The idea that we are rugged individualists and don't need to have a government is rubbish and only bought into by those who prefer simple answers to all problems. Oh how they are selling the power of the rugged individualist today to convince people that they don't need a strong, functioning and honorable government, and they are doing it because it serves an agenda. This isn't just the right wing but part of the left also if you look at what they actually are doing and what is happening. The following article is well worth reading to try and grasp this with charts and directions.
So we have a problem if we believe in an America that has opportunity for everyone. Anybody, who goes further than their own lives and looks at the whole, can obviously see we have a problem. Oh we can live in our bubble for awhile but if we care about our grandchildren, about this country's future, it's apparent that things are changing in a way that doesn't help what has been known as the middle class and is now called the disappearing middle class. The question is what to do about it and that's where the arguments start and range between the extremes of revolution to doing nothing.

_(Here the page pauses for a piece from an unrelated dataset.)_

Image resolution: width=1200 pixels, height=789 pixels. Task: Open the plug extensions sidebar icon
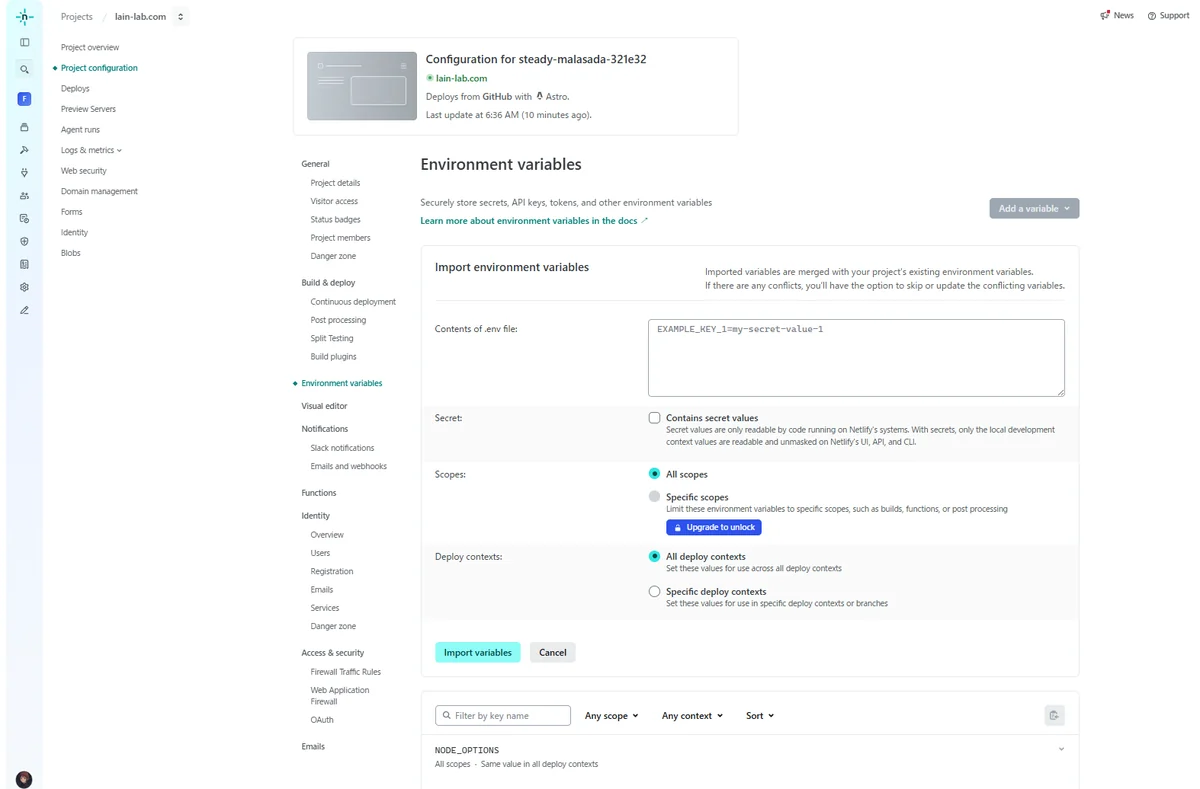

Because of our technology being so advanced where it comes to communication (even if what is communicated might be shallower and shallower), the ability to spread disinformation is immense. It can be spread to frighten us or get us to do things that won't help but will have us thinking we are part of the solution-- except those things are getting us exactly where? The powers, that would rule, love to confuse us as it makes their job easier. Get you out there wearing a flag pin and block thinking about the fact that you don't do anything for say returning veterans in terms of health care or jobs, and their obfuscation is successful. Subterfuge and emotional manipulation doesn't just happen on one side.
Since this blog is primarily intended to be about personal and cultural issues, I won't go into partisanship in this (I save that for Rainy Day Things); but I do have some thoughts on what we can do that don't involve blasting the right or left nor does it involve giving up or destroying our existing system. There are a lot of such ideas out there for things we can do.
We are not helpless. We are not necessarily done as a people even if we might have to change some of our ways. There are NOT simple answers and I go nuts when I hear the left and right trying to convince us that there are. BUT we can take back our democracy from the corporate and big money interests (which is actually better for them also as rampant corruption is not actually good for anyone), can make the existing party system cater to our ideas, not us to theirs. We can do that if we are willing to be informed on what is possible and the costs of various actions.
The main thing is to not get caught up in the hyperbole that is rampant on both sides of this. That just has us running around claiming the sky is falling and potentially damaging any chance we can actually take effective action.
Top photo-- sky in Big Hole Valley in Montana. The second-- John Day fossil beds a reminder that earth changes. We have to be adaptive if we don't want to be left behind. Sometimes we welcome change. Sometimes not so much.